__Exercício proposto 1__
Responda sim ou não para cada afirmação, conforme o texto sobre a constituição do homem, e cite entre aspas as palavras do texto que decidem. (a) Quem escreve diz que a revelação recebida era nova. (b) A personalidade externa é formada pelo Corpo e pela Aura astral. (c) Na Cabala, a sombra é chamada Ruach.

__Texto base__
8. A CONSTITUIÇÃO DO HOMEM (1)

 

            1. (*) HÁ, em geral, tanta má compreensão quanto ao modus operandi do progresso da alma e, conseqüentemente, tanta controvérsia acalorada sobre essa questão entre os segmentos de espiritualistas, que sou levada, contrariando meu costume, a escrever e trazer a público uma breve recapitulação da antiga e verdadeira doutrina sobre esse crucial assunto.

 

            Recebi primeiramente essa doutrina, não de qualquer “espírito” ou “guia” externo ou controlador, mas do Espírito divino e interior, (2) sobre o qual algo será dito neste texto. Em seguida, descobri que a revelação assim feita a mim não era nova, mas estava contida e formulada na Cabala hebraica, na filosofia Hindu e não menos claramente nos mistérios do Egito e da Grécia.

 

            O homem é um ser de duas partes, compreendendo em si mesmo uma personalidade celestial e uma terrestre. O ser interno – celestial – é dual, e essa dualidade é composta de Alma e Espírito. A personalidade externa também é dual, e é terrena e evanescente. As partes que a constituem são o Corpo e a Aura astral. Na Cabala, os três primeiros desses elementos constituintes do homem são chamados, de dentro para fora – Yechidah (ou Chokmah), Neschamah e Ruach (a anima bruta), e dessa última a parte externa, ou sombra, é denominada Nephesch.

__Dados fornecidos__
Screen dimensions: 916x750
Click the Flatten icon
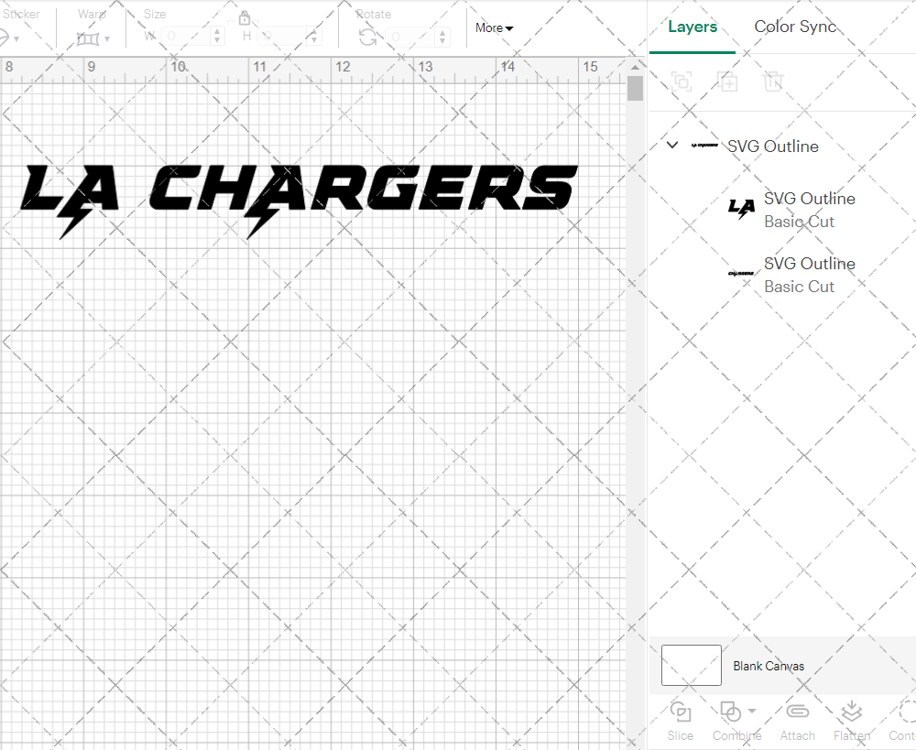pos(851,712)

==

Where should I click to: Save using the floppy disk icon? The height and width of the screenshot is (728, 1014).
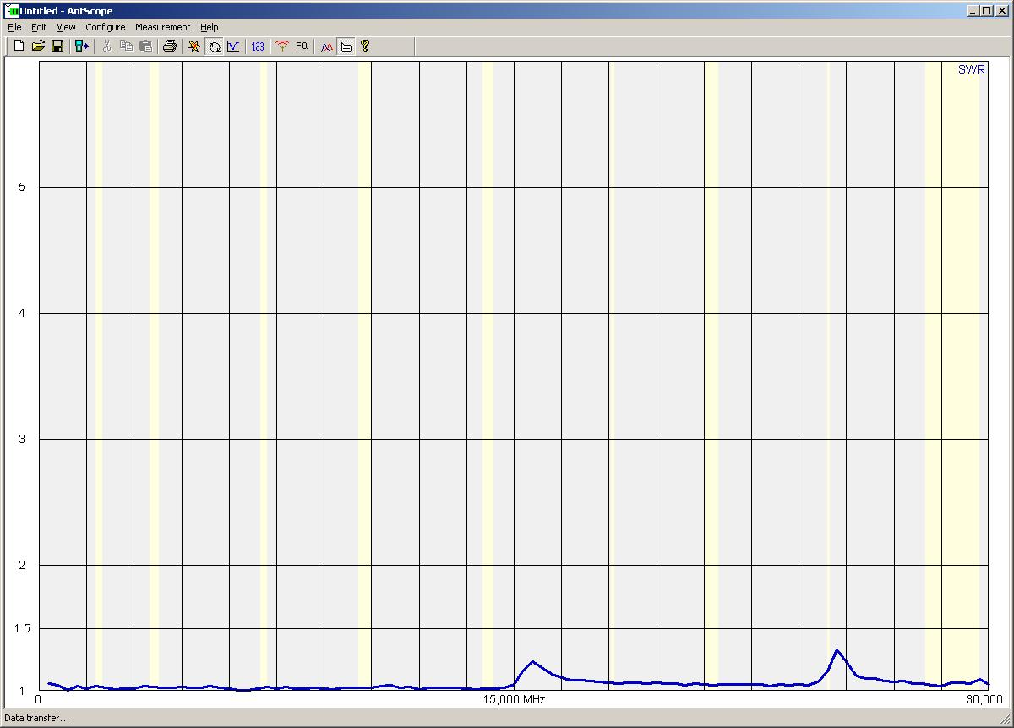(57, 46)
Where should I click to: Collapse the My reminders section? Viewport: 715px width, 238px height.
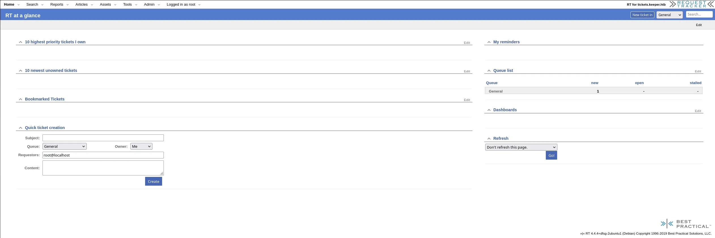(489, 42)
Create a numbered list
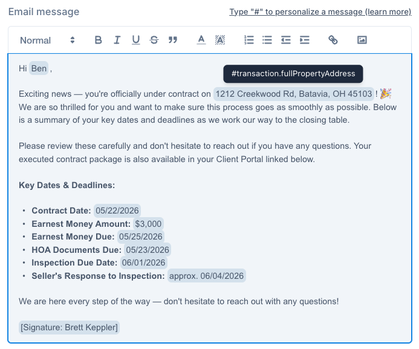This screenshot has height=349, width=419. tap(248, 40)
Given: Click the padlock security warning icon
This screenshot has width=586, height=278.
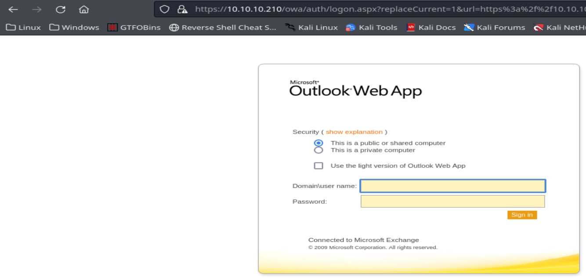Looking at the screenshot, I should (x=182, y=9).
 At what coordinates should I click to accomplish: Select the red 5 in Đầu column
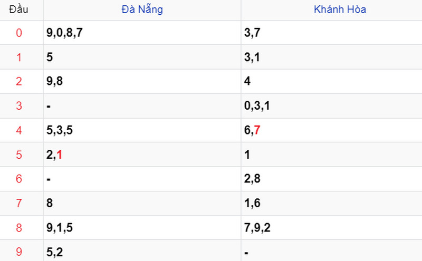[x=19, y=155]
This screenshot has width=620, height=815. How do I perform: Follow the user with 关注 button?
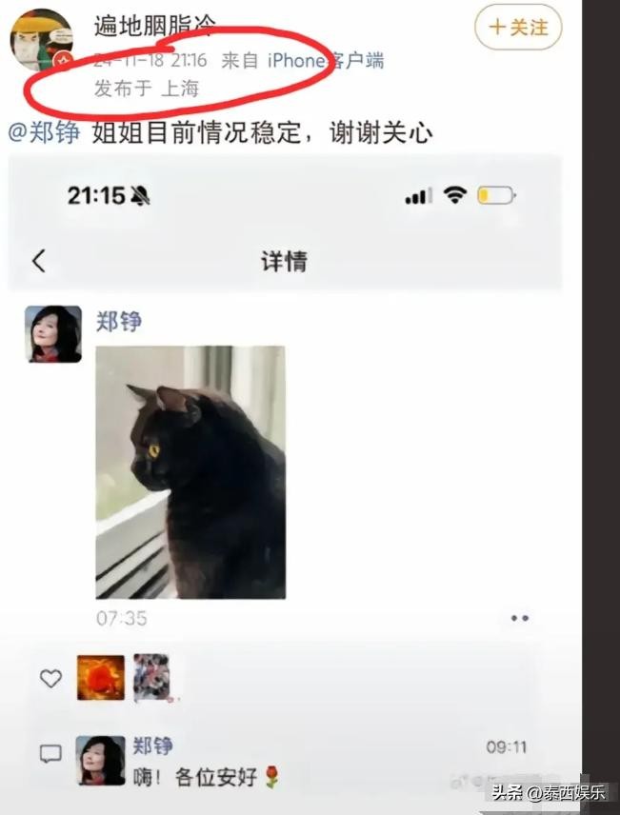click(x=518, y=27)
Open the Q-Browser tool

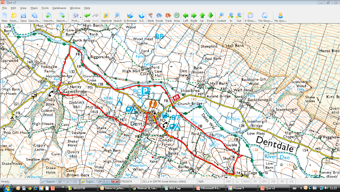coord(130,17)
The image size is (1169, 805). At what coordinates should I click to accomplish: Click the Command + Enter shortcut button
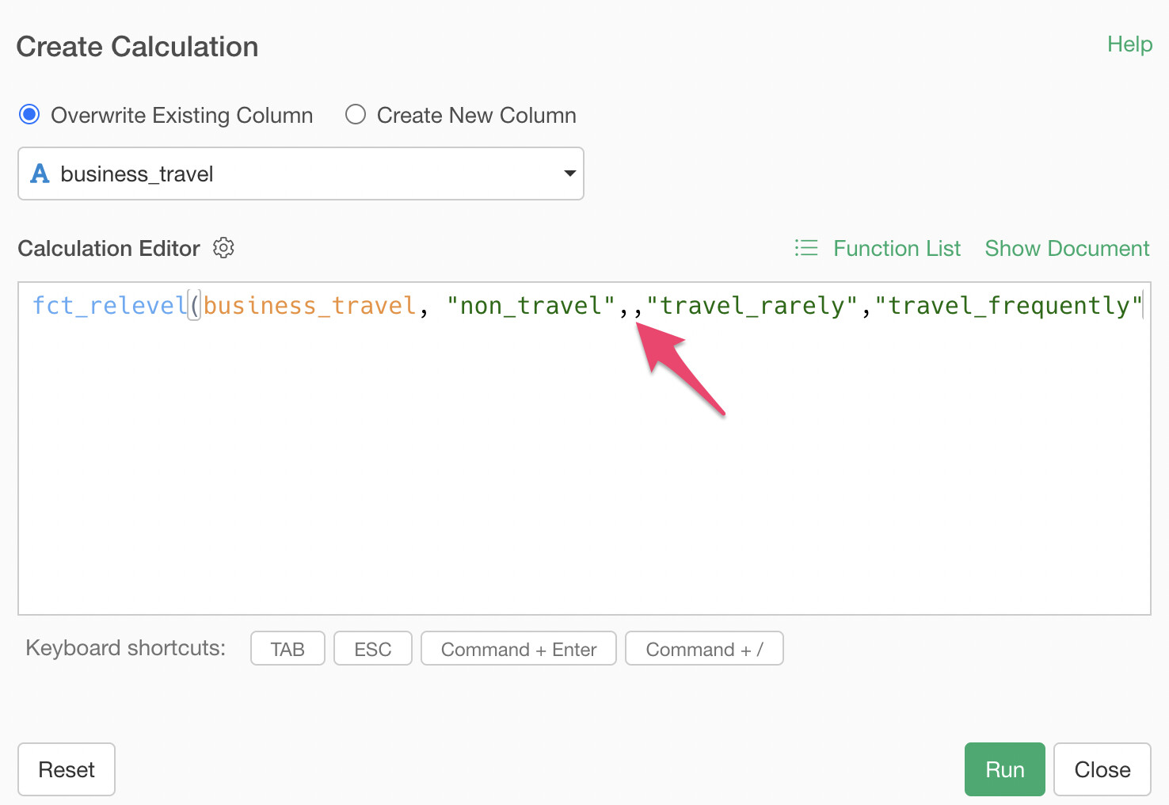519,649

* * *

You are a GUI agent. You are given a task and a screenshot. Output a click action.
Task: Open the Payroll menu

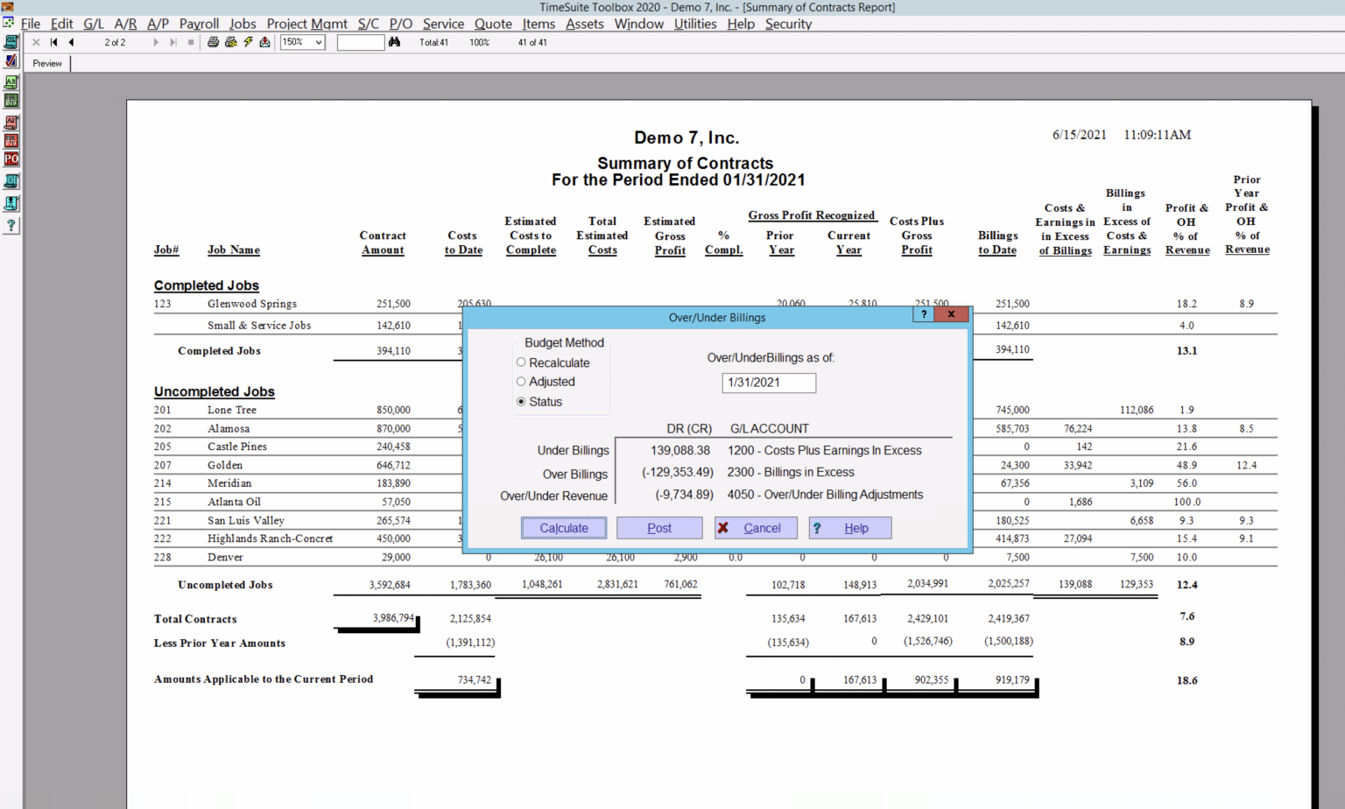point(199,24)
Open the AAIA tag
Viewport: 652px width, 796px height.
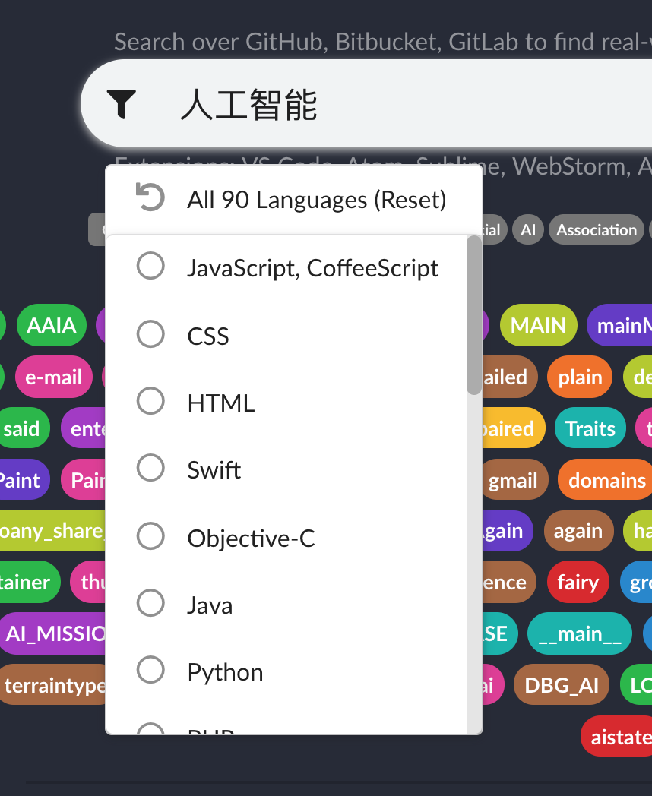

__Exercício proposto 2__
Identifique nas linhas acima todas as que contêm a palavra "coordinates" e copie-as.

__Resposta esperada 1__
(a) Não: "descobri que a revelação assim feita a mim não era nova".
(b) Sim: "As partes que a constituem são o Corpo e a Aura astral."
(c) Não: "a parte externa, ou sombra, é denominada Nephesch".

__Resposta esperada 2__
 At what coordinates should I click to accomplish: Select the red 5 in Đầu column
The image size is (1169, 805). At what coordinates should I click to accomplish: Click the Command + Enter shortcut button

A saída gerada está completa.